A Page One article by Erik Ahlberg gives some reasons why the winning White Sox still face a half-empty stadium in a sporting town. Personally, I think that fixing the urbanism could easily increase attendance, while generating additional revenues. I know that I’d be far more tempted to go to a game; surely someone who cared more about sports (even if she cared less about urbanism) would be similarly tempted.
The Chicago White Sox have the best record in baseball, and their best chance in years of ending an 88-year drought of World Series championships. But here in one of America’s great sports towns, hardly anyone seems to care.
When the Sox recently faced another first-place team, the Los Angeles Angels, only about 20,000 showed up, despite delightful weather and a 2-for-1 ticket special… Despite a mediocre performance most of the year, the second-place Cubs have played to 98% capacity, and nearly had a sellout April 23 when they lost to the lowly Pittsburgh Pirates in near-freezing temperatures with 25-mile-an-hour winds blasting off Lake Michigan.

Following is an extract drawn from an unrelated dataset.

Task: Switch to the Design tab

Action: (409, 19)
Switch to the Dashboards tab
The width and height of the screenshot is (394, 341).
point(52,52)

At the heart of the Sox’s troubled wooing of Chicago lies a conundrum worthy of Yogi Berra: They haven’t been good enough to win, and they haven’t been bad enough to tap into baseball’s romance with hapless losers. The White Sox won their last World Series in 1917. Even before the Boston Red Sox exorcised their 86-year curse last year, the White Sox had the American League’s longest drought…
Many people fault Comiskey Park, which one local columnist has described as having the feel of West Berlin during the Cold War. The park, which replaced the old Comiskey in 1991 and was renamed U.S. Cellular Field in 2003, is bordered by a rust-stained concrete wall, train tracks and an interstate highway. Some of Chicago’s toughest housing projects loom beyond the outfield fence. There are only a few bars within walking distance… The Cell, as the team’s ballpark is often called here, was one of the last efficient but unappealing fields built before stadiums in Pittsburgh, Milwaukee and San Francisco showed how to design a park that’s equal parts ballfield and tourist attraction… But many Chicagoans prefer the cozy confines of historic Wrigley Field, with its ivy-covered outfield walls, hand-operated scoreboard and neighborhood teeming with saloons.
“Even if we win the World Series this year, Wrigley will still sell out next year,” Sox first baseman Paul Konerko says. “But I can’t guarantee we’d be sold out here…” White Sox General Manager Ken Williams says the team appreciates the mayor’s support. “We just need him to bring ten or fifteen thousand of his friends.”